- Instructions for the task
The reply should hold every record, copied exactly.

Data entries
────────────────────

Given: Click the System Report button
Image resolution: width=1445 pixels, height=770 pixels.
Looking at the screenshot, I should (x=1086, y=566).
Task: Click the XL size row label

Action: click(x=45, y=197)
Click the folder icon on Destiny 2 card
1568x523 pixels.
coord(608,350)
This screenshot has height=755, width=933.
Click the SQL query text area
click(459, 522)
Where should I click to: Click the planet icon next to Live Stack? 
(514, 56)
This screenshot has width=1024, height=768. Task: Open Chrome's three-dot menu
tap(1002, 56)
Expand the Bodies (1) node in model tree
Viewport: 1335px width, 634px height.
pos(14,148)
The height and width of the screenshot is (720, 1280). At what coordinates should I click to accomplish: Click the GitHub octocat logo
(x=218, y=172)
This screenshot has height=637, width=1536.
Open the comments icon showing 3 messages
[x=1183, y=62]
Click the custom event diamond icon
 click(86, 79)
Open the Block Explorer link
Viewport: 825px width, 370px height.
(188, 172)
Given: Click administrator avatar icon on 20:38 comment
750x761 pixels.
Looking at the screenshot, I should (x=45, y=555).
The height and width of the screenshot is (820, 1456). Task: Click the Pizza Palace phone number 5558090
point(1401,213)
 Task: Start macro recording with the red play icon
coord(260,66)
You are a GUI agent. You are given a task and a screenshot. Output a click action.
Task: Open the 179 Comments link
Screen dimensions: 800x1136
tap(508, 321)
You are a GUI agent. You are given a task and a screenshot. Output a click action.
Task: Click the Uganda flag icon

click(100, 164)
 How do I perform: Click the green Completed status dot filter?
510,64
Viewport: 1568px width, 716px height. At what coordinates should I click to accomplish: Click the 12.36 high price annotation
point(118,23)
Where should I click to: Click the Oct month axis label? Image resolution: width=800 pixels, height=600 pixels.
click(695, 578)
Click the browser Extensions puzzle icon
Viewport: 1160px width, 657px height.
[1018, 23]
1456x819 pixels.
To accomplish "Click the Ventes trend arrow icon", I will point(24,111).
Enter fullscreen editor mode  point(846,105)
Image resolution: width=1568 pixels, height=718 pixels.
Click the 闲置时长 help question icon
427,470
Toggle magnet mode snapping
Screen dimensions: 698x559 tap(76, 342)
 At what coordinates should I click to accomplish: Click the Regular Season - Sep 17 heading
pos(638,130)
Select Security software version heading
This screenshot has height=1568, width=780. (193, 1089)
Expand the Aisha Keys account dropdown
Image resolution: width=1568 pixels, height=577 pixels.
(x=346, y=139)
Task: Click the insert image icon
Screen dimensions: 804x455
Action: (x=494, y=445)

────────────────────

- Result of this exercise
Given: Click the System Report button
Image resolution: width=1445 pixels, height=770 pixels.
Looking at the screenshot, I should (x=1086, y=566).
Task: Click the XL size row label

Action: click(x=45, y=197)
Click the folder icon on Destiny 2 card
1568x523 pixels.
coord(608,350)
This screenshot has height=755, width=933.
Click the SQL query text area
click(459, 522)
Where should I click to: Click the planet icon next to Live Stack? 
(514, 56)
This screenshot has width=1024, height=768. Task: Open Chrome's three-dot menu
tap(1002, 56)
Expand the Bodies (1) node in model tree
Viewport: 1335px width, 634px height.
pos(14,148)
The height and width of the screenshot is (720, 1280). At what coordinates should I click to accomplish: Click the GitHub octocat logo
(x=218, y=172)
This screenshot has height=637, width=1536.
Open the comments icon showing 3 messages
[x=1183, y=62]
Click the custom event diamond icon
 click(86, 79)
Open the Block Explorer link
Viewport: 825px width, 370px height.
(188, 172)
Given: Click administrator avatar icon on 20:38 comment
750x761 pixels.
Looking at the screenshot, I should (x=45, y=555).
The height and width of the screenshot is (820, 1456). Task: Click the Pizza Palace phone number 5558090
point(1401,213)
 Task: Start macro recording with the red play icon
coord(260,66)
You are a GUI agent. You are given a task and a screenshot. Output a click action.
Task: Open the 179 Comments link
Screen dimensions: 800x1136
tap(508, 321)
You are a GUI agent. You are given a task and a screenshot. Output a click action.
Task: Click the Uganda flag icon

click(100, 164)
 How do I perform: Click the green Completed status dot filter?
510,64
Viewport: 1568px width, 716px height. At what coordinates should I click to accomplish: Click the 12.36 high price annotation
point(118,23)
Where should I click to: Click the Oct month axis label? Image resolution: width=800 pixels, height=600 pixels.
click(695, 578)
Click the browser Extensions puzzle icon
Viewport: 1160px width, 657px height.
[1018, 23]
1456x819 pixels.
To accomplish "Click the Ventes trend arrow icon", I will point(24,111).
Enter fullscreen editor mode  point(846,105)
Image resolution: width=1568 pixels, height=718 pixels.
Click the 闲置时长 help question icon
427,470
Toggle magnet mode snapping
Screen dimensions: 698x559 tap(76, 342)
 At what coordinates should I click to accomplish: Click the Regular Season - Sep 17 heading
pos(638,130)
Select Security software version heading
This screenshot has height=1568, width=780. (193, 1089)
Expand the Aisha Keys account dropdown
Image resolution: width=1568 pixels, height=577 pixels.
(x=346, y=139)
Task: Click the insert image icon
Screen dimensions: 804x455
Action: (x=494, y=445)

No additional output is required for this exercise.